Three, there’s absolutely no hint that Spolsky was implying that “Men are interested in programming” and “Women are interested in shoes.” In fact, he specifically only refers to his own opinions on the subject. Should we never use a gender-specific object in our metaphors? Have we become that hyper-sensitive?
Lastly, I observe with some irony that while Ms. Trapani had the luxury of commenting on Spolsky’s post, she didn’t extend the same courtesy to her own readers. I wouldn’t have bored everybody with this message if I could have posted it in a comments thread on Misbehaving.net.
Of course, what’s interesting about the whole argument is that you can teach a non-programmer how to program.
The problem, I find, is that most programmers just don’t have the patience to teach a non-programmer, or don’t have the same mental processes as a non-programmer, and therefore can’t frame things in a way the non-programmer would understand.
1) I thought her criticisms were bang on. There was a gender-bias in Joel’s statement. He compared coding to shoe-shopping. How can there not be a gender bias in there? It was as sexist a comment as they come. What if he compared fixing a car and doing laundry? Would you not have seen gender-bias in that, either?
2) And it was a bad comparison.
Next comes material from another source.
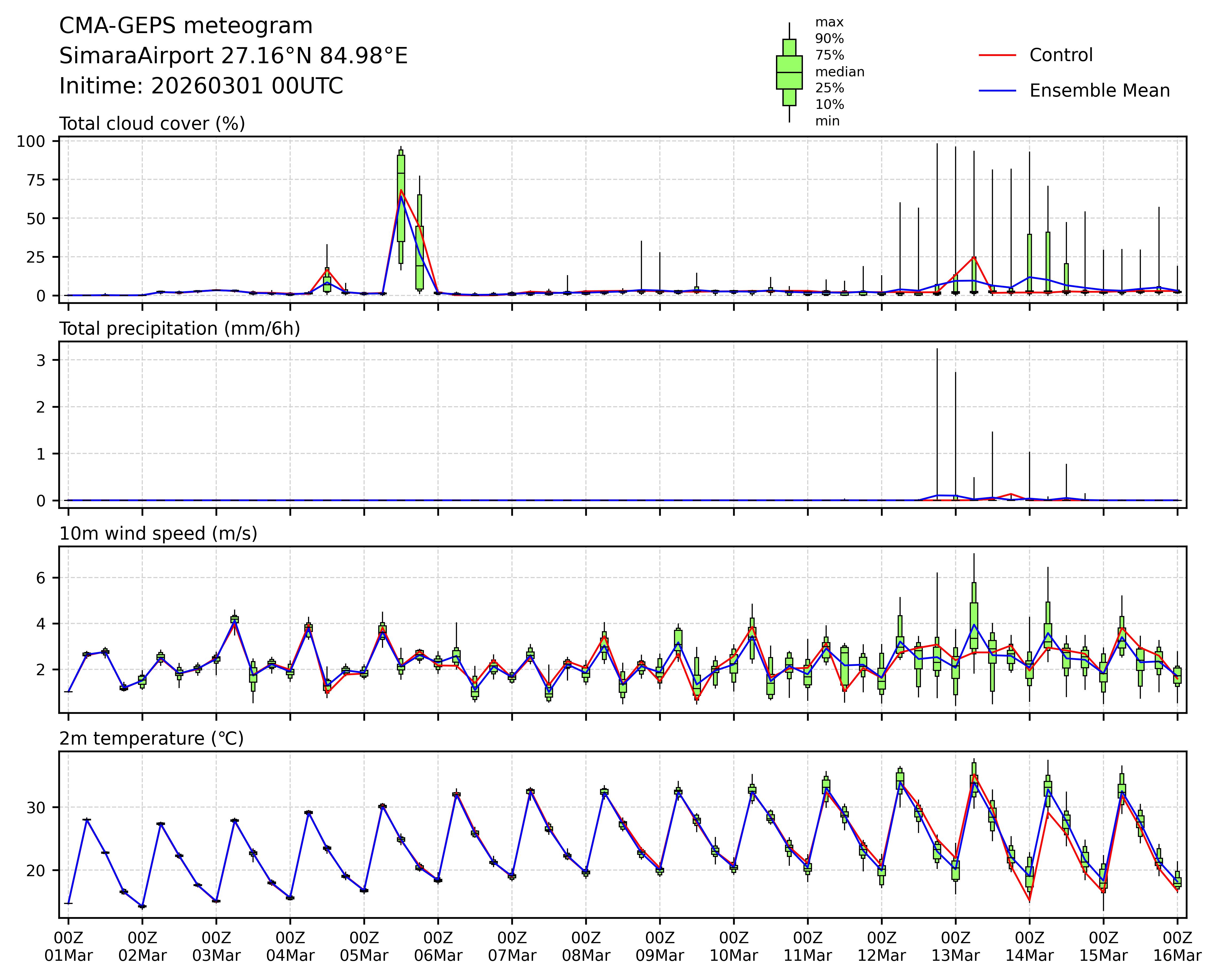Click the 2m temperature panel title
This screenshot has height=980, width=1218.
pos(151,739)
Anyone can be taught to program like anyone can be taught math. The rules are logical and don’t really change Shoe shopping is the expression of an aesthetic. There aren’t any rules. Joel is rationalizing being an ass towards women’s clothes – stuff he isn’t interested in, unless its in porn.
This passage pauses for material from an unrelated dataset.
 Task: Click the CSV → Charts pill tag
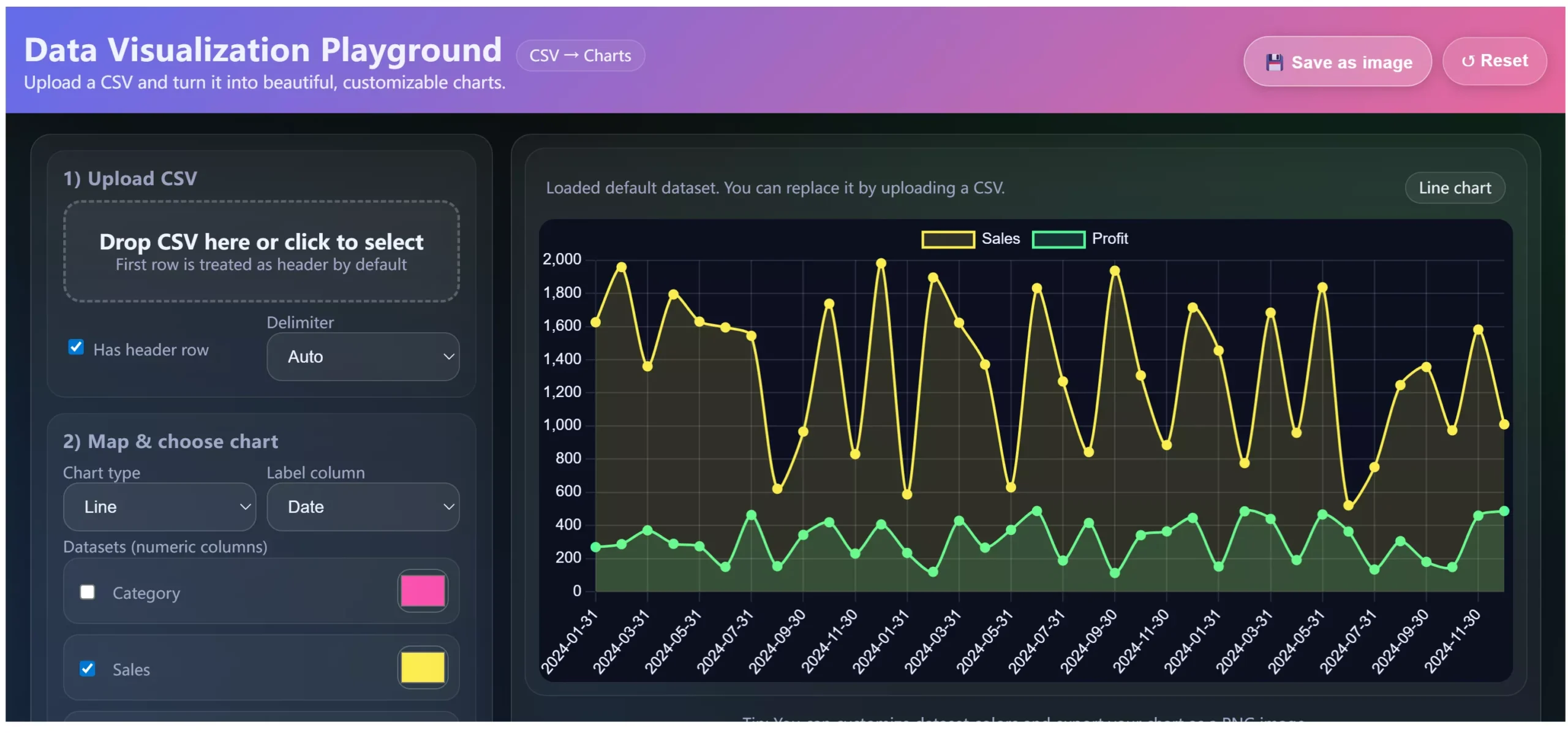point(579,56)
forgot the attribution. that was from me.
I agree with Ms. Trapani’s point that Joel could have thought up another analogy that wasn’t quite as loaded as speaking about women’s shoes – but I think his sentiment holds true.
Everyone can be taught to program, some – just as everyone can be taught math, to a degree. Ask the people who tried to teach and tutor me in math from grades 9-11.
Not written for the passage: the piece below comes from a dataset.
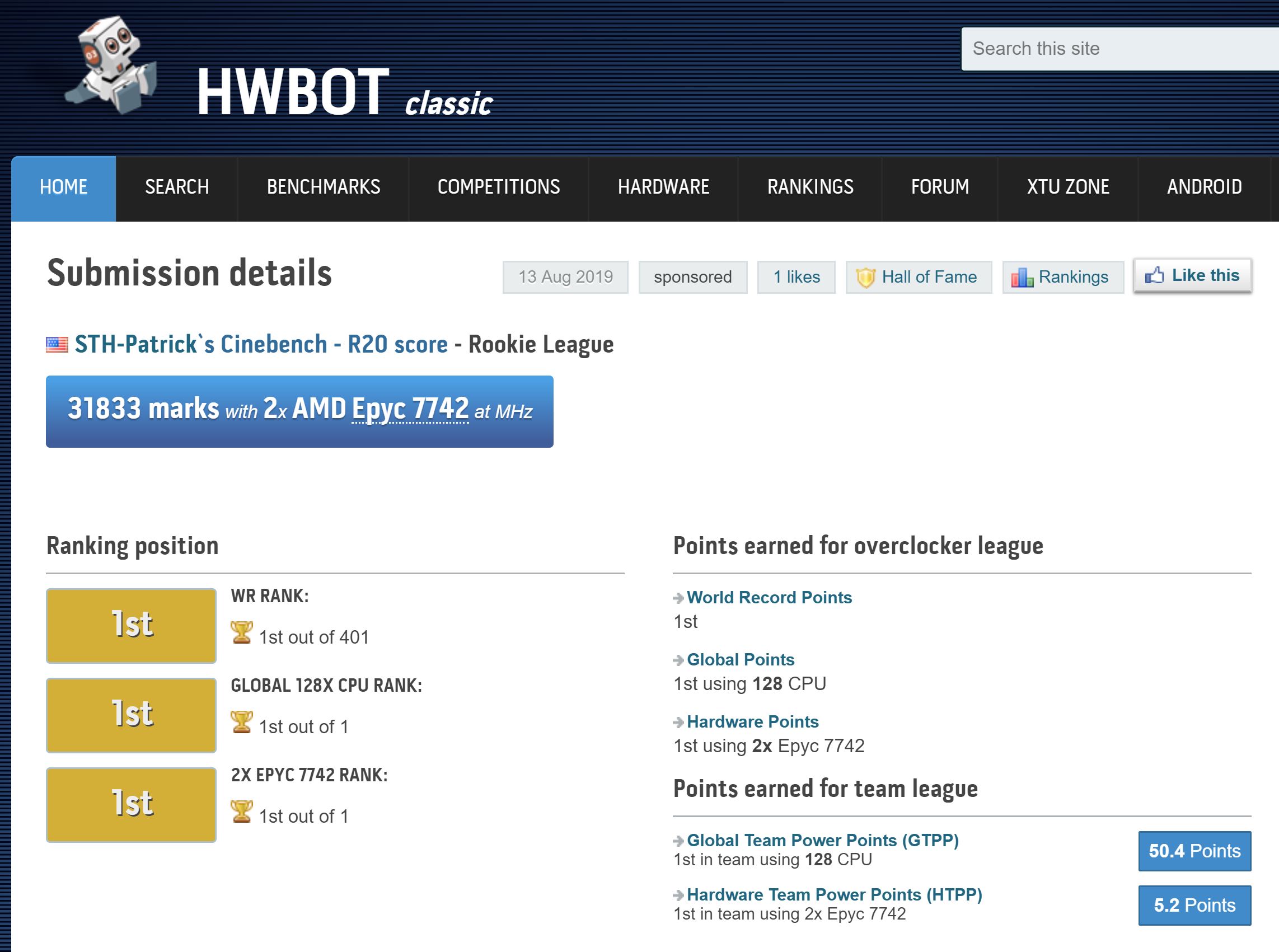Click the Epyc 7742 hardware link
The height and width of the screenshot is (952, 1279).
pyautogui.click(x=410, y=409)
It’s a left-brain/right-brain kind of thing. I doubt I’d be a very effective programmer, although with a lot of training I could likely be competent. However, my love and understanding of the beauty of a fine pair of shoes (and literature, and visual art, and music) seems to be somewhat ingrained.
Mark, am I drawing the correct conclusion from your first point: Every time one compares something to a gender-specific object (such as a purse or jockey shorts), one is making a sexist comment.
If not, where is the defining line? Is it sexist to say “the sea is like an angry woman tonight” or “this shirt fits snugger than a condom”? Must I eliminate a pantheon of gender-specific nouns from my metaphors?
No, but I’d argue they should be used with care. It’s a judgement call.
“The sea is like an angry woman” – laughably sexist
“this shirt fits snugger than a condom” is just bragging.
I agree with Jen: it’s not a sexist argument, but it still doesn’t make any sense.
I’m a female physicist, and I don’t care to understand/wear high heels shoes either. I do, however, fully appreciate and respect the abilities of others in the art of shoe-selecting. I’m willing to learn, I just don’t think it’s really possible since it involves such personal opinions.
Programming, however, does not involve personal opinions. Well, ok, maybe “to indent or not to indent” might be one. Learning a programming language is very much like learning any other language — it’s all syntax, it makes sense so long as things are done in the right order, and you end up with better style and after you’ve been doing it for a while. It’s my belief that anyone who can (as an adult) become fluent in a second or third language, can easily master *some* programming language … and vice versa.
Oh, and even though I don’t understand high heels, I still don’t like to see them in porn! What was that supposed to mean anyway?
Anyone can be taught to program just as anyone can be taught to pick out shoes. However, not everyone can be a John Fluevog or a Linus Torvalds.